Hot cathode

A hot cathode is a heated cathode (negatively charged electrode) in electron tubes and partly also in gas discharge tubes. It works on the principle of Edison Richardson effect and provides free electrons. It is often referred to as "filament " refers to.

Features are the work function of the materials used as well as the life and behavior at different current densities.

Heating

There are two types of heating:

Function and materials

To maintain the required temperature of the hot cathode low, materials are used on the cathode surface, which have a low work function, such as rhenium, or thorium doped tungsten. Mostly, however, so-called oxide cathodes are used, for example, by means of a barium oxide layer particularly low cathode temperatures allow ( 700-800 ° C).

Importance for electron sources and plasmatron has also single-crystal or ceramic lanthanum hexaboride ( LaB6, work function < 4 eV ) or Ceriumhexaborid ( CeB6 ).

The electrons in the hot cathode have a Fermi velocity distribution. With increase in cathode temperature while the electrons in the medium are faster. The particularly fast electrons from the so-called " Fermi - tail" of the velocity distribution have sufficient energy to make the work function in the vacuum can. As opposed to the cold cathode in which the electrons are pulled by very strong fields from the cathode, with a thermionic cathode, the maximum amount of the emitted electrons is only dependent on the temperature and the material properties. It must distinguish two cases:

  • In " noise diode " ( previously used noise generators ) all ejected electrons are sucked toward the anode, which is called " saturation ". The current intensity in this case depends only on the temperature of the cathode, but not from the anode voltage if it exceeds a minimum value of about 100 volts. To ensure a long life of the cathode, it must consist of pure tungsten. Is the saturation current of the oxide cathodes is so high that the surface is rapidly destroyed.
  • For all other cathode significantly more electrons leave the cathode as needed. If none are aspirated, all fall very short " flight time " (several nanoseconds) back to the cathode, because opposite charges attract. The electrons form a space charge cloud around the cathode. By a sufficiently positively charged anode, a small fraction of all herumschwirrenden electrons can be drawn off.

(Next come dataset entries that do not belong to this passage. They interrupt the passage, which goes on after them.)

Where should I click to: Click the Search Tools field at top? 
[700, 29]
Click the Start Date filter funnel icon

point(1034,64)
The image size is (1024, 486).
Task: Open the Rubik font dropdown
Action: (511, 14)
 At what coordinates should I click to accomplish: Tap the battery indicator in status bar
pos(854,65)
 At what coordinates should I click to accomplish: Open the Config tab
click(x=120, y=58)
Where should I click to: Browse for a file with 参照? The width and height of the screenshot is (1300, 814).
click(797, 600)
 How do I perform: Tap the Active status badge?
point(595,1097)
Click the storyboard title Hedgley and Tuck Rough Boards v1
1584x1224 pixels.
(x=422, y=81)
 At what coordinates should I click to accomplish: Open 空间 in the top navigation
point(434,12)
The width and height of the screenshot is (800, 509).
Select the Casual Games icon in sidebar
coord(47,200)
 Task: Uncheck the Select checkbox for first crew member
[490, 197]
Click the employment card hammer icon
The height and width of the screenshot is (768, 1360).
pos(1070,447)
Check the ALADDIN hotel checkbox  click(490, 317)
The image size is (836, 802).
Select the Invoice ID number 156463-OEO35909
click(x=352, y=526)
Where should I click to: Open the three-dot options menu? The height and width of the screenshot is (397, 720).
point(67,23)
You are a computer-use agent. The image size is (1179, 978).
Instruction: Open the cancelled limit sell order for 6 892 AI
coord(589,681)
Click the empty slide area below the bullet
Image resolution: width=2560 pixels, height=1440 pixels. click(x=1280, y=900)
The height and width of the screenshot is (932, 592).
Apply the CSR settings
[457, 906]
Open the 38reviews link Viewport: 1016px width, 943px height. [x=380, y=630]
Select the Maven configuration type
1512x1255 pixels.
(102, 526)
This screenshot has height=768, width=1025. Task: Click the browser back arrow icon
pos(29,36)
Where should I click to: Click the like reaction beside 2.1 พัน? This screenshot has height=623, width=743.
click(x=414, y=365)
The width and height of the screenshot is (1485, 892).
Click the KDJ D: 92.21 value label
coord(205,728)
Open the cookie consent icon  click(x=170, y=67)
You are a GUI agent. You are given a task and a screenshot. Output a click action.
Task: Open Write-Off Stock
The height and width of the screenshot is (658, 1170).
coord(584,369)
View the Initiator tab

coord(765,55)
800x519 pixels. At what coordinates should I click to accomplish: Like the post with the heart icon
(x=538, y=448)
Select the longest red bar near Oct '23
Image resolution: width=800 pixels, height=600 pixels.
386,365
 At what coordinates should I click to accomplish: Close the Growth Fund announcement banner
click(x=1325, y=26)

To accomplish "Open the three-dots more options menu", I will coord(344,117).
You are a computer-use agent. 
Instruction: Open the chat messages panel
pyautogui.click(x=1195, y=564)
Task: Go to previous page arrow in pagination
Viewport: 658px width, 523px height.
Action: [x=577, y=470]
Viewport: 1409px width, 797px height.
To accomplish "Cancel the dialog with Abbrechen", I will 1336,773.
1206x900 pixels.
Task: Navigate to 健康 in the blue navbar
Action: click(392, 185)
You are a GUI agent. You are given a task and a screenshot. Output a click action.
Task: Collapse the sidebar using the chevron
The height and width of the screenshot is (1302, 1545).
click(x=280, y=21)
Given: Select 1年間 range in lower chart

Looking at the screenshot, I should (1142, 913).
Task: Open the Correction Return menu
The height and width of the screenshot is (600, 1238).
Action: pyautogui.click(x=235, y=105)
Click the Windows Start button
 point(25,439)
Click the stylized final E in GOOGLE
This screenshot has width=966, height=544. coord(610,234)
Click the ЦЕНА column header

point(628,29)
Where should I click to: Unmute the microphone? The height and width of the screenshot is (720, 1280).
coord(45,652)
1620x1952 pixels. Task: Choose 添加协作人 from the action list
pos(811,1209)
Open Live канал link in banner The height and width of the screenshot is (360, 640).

Usually has the cathode current, that is, the quantity of electrons which are attracted against the anode can be regulated. Therefore, the cathode of a negatively charged electrode ( grid or Wehnelt ) is surrounded what is referred to as space-charge- limited operation. The very blurred edge of the space charge cloud is called a "virtual cathode".

Application

  • Indirectly heated oxide cathodes in cathode ray tubes and other electron tubes
  • Directly heated oxide cathodes in fluorescent lamps, vacuum gauges, fluorescent displays and rectifier tubes
  • Directly heated metal cathode thoriated tungsten cathode, for example, in the magnetron and transmitting tubes
  • So-called "hairpin cathode " in the electron microscope and in Kathodolumineszenzmikroskop

Thermionic represent an essential, the life -limiting factor in electron tubes and fluorescent lamps dar. Has a hot cathode its ability to emit electrons at the intended temperature, lost, she is " deaf".

Oxide cathodes, however, can often redo " perk " by being highly electrically charged under extreme heating. Dirt, the surface of the cathode " poisoned ", ie increases the work function is thereby torn from the cathode down.